Given text
Forest thinning helps reduce fires

Larry Harrell lhfotoware at hotmail.com
Thu Sep 19 18:43:27 EST 2002


rwm at nethere.net (caerbannog) wrote in message news:<e0bfcdc4.0209171805.17d51b6f at posting.google.com>...
> dwheeler at ipns.com (Daniel B. Wheeler) wrote in message 
> 
> .....
> 
> > compromise solution of pi equal to 3.
> > 
> > Forest thinning helps reduce fires.
> > 
> > So does clearcutting. For a while.
> > 
> > Daniel B. Wheeler
> > www.oregonwhitetruffles.com
> 
> There's an interesting article in the LA Times about logging and
> fires.  It can be found (for the time-being, at least) at
> http://www.latimes.com/news/nationworld/nation/
> la-na-logging17sep17013053.story?coll=la%2Dheadlines%2Dnation . 
> (Watch out for URL-wrap; registration may be required).
> 
> The usual caveats about newspaper articles that deal with
> scientific/environmental issues apply.

><I believe this is the article you found, full of innuendo and lies
and maybe ><even a tiny shred of truth.

>< Comments by poster throughout the article

September 17 2002  Los Angeles Times
Intense Logging Blamed for Wildfires
Forests: Legislators in the West say timber laws led to slew of big
burns, but statistics show heavy cutting in '70s, '80s may have caused
epidemic.
By BETTINA BOXALL
TIMES STAFF WRITER


The Bush administration's timber-cutting prescription for the West's
wildfire epidemic runs counter to the record of the last half century,
when large forest fires erupted on the heels of the heaviest logging
ever conducted by the U.S. Forest Service.

In an initiative that could come up for a Senate vote any day, the
administration is seeking to waive environmental reviews to speed up
tree-cutting on up to 10 million acres of federal land at high risk of
wildfire.

While administration officials say the work is urgently needed to thin
out forests jammed with fire-prone, dense growth, the Forest Service's
own statistics show that the modern era of big burns began not in the
1990s, during a period of declining logging, but in the 1980s, when
trucks groaning with public timber headed for the mills.

>< Plying the emotional strings of liberal readers everywhere. Yes,
that was
>< BAD FORESTRY back then but, we will NEVER go back to that style of
logging.

Records shown
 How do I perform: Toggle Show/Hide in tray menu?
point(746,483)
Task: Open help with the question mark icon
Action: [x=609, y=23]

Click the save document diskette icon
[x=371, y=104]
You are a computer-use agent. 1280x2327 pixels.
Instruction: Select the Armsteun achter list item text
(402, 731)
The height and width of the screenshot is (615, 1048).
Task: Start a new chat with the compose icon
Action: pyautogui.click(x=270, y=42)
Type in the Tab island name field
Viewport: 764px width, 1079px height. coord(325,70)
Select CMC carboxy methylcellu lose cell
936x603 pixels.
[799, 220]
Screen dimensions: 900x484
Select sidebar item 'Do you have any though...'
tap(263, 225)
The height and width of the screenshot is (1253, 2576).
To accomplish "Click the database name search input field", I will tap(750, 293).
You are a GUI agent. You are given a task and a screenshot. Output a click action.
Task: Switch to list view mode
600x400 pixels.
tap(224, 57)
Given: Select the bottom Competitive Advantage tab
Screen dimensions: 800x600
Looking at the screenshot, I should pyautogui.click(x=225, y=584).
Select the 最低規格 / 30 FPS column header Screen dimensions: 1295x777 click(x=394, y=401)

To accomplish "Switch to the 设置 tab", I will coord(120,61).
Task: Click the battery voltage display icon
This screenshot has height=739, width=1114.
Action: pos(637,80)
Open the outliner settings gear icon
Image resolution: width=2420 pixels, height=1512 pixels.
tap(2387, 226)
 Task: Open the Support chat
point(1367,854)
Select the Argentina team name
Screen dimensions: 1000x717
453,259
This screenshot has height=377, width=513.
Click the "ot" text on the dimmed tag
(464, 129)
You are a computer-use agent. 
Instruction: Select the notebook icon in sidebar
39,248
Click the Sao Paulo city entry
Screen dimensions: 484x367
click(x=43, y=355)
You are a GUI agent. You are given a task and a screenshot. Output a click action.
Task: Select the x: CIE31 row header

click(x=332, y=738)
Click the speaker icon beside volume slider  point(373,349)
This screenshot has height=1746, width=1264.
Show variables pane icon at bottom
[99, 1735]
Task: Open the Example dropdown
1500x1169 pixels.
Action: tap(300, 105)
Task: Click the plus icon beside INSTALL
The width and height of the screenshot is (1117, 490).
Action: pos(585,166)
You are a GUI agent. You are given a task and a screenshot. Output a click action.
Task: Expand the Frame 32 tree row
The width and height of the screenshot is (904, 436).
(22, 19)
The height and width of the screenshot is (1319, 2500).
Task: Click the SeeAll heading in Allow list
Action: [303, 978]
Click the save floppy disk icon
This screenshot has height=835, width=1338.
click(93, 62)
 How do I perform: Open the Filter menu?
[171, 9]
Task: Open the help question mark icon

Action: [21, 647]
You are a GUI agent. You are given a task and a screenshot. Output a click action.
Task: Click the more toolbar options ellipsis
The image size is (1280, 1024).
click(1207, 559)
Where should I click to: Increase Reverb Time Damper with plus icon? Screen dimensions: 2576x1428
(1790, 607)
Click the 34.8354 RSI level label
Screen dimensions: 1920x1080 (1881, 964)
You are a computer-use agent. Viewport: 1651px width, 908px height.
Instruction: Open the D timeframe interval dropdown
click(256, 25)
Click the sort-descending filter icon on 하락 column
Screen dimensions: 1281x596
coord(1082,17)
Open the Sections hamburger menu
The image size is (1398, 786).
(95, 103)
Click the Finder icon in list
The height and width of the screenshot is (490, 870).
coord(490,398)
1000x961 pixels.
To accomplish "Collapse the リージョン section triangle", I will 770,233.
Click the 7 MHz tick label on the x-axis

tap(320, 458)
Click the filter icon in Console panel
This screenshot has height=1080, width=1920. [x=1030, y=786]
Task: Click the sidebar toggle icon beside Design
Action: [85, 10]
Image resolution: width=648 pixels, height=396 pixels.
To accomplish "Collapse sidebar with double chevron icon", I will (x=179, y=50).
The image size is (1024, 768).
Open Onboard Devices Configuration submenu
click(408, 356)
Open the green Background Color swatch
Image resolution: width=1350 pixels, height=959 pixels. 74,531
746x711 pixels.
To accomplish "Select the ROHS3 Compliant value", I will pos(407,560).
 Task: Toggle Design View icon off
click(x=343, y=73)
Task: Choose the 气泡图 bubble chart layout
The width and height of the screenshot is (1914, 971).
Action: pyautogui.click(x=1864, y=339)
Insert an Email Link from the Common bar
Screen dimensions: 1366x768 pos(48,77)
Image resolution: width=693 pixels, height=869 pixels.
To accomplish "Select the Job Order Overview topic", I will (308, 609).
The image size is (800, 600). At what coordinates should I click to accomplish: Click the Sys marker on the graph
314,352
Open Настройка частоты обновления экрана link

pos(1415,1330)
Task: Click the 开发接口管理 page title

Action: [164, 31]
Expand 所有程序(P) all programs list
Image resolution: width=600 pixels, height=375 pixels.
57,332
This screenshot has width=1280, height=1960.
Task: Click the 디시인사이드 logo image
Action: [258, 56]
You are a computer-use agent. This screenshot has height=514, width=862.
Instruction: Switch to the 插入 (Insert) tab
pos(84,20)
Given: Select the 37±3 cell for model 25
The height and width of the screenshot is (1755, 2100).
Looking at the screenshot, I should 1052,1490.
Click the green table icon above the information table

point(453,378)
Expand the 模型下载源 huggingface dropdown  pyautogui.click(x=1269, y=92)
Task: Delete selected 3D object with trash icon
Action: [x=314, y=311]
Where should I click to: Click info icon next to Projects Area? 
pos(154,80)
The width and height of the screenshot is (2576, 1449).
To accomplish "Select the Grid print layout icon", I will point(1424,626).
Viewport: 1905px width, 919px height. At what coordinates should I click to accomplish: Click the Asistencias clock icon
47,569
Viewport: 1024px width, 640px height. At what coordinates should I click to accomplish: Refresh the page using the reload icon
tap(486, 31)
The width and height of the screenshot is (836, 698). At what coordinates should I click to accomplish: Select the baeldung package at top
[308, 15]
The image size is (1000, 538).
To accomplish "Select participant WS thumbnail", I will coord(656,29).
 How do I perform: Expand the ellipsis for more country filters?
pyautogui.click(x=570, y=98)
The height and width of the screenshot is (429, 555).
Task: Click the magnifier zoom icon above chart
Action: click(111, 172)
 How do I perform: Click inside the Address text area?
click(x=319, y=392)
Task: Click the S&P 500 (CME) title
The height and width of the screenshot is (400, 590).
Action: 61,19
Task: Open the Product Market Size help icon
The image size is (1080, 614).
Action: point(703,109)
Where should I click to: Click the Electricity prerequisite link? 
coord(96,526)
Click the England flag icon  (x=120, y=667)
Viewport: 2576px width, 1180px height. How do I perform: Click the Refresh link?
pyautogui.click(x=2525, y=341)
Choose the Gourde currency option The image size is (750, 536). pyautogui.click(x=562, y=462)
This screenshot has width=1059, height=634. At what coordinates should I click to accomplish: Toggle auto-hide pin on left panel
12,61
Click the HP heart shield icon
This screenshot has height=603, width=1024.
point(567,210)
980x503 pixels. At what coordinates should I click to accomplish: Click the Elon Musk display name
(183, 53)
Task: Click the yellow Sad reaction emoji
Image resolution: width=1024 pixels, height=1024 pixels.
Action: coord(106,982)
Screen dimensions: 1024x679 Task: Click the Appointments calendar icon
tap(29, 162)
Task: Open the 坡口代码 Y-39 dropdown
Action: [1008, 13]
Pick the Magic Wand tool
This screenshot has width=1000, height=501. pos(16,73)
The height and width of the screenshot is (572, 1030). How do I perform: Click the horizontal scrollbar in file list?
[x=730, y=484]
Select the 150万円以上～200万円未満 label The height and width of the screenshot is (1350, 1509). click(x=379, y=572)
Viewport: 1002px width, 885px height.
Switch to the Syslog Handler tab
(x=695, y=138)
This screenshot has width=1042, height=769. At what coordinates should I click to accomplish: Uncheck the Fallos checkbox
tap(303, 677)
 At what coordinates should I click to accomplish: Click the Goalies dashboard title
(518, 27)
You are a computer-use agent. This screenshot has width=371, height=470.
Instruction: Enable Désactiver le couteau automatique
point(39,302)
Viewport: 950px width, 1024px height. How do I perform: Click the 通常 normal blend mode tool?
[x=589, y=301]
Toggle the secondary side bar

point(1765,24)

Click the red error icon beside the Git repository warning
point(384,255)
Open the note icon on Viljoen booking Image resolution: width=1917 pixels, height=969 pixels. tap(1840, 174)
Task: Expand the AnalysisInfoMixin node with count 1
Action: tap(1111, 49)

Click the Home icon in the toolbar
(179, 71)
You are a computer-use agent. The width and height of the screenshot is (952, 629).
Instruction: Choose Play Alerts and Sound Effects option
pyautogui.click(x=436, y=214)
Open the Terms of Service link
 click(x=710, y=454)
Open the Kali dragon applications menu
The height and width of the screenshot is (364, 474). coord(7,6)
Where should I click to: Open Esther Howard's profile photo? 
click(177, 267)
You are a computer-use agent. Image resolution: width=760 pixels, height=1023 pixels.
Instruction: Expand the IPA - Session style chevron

Tasks for this exercise
1/ Do the following statements agree with the forest thinning post? For each, answer yes or no and quote the words that decide it.
(a) The Los Angeles Times article it reproduces was written by Bettina Boxall.
(b) The administration wants to speed up tree-cutting on up to 10 million acres of federal land.
(c) Forest Service statistics show that the modern era of big burns began in the 1990s.
2/ Return the entries verbatim, starting at their first line and ending with the line that contains "tap(224, 57)", including that line.

Answers by task
1/
(a) Yes: "By BETTINA BOXALL"
(b) Yes: "tree-cutting on up to 10 million acres of federal land at high risk of wildfire"
(c) No: "the modern era of big burns began not in the 1990s, during a period of declining logging, but in the 1980s"

2/
 How do I perform: Toggle Show/Hide in tray menu?
point(746,483)
Task: Open help with the question mark icon
Action: [x=609, y=23]

Click the save document diskette icon
[x=371, y=104]
You are a computer-use agent. 1280x2327 pixels.
Instruction: Select the Armsteun achter list item text
(402, 731)
The height and width of the screenshot is (615, 1048).
Task: Start a new chat with the compose icon
Action: pyautogui.click(x=270, y=42)
Type in the Tab island name field
Viewport: 764px width, 1079px height. coord(325,70)
Select CMC carboxy methylcellu lose cell
936x603 pixels.
[799, 220]
Screen dimensions: 900x484
Select sidebar item 'Do you have any though...'
tap(263, 225)
The height and width of the screenshot is (1253, 2576).
To accomplish "Click the database name search input field", I will tap(750, 293).
You are a GUI agent. You are given a task and a screenshot. Output a click action.
Task: Switch to list view mode
600x400 pixels.
tap(224, 57)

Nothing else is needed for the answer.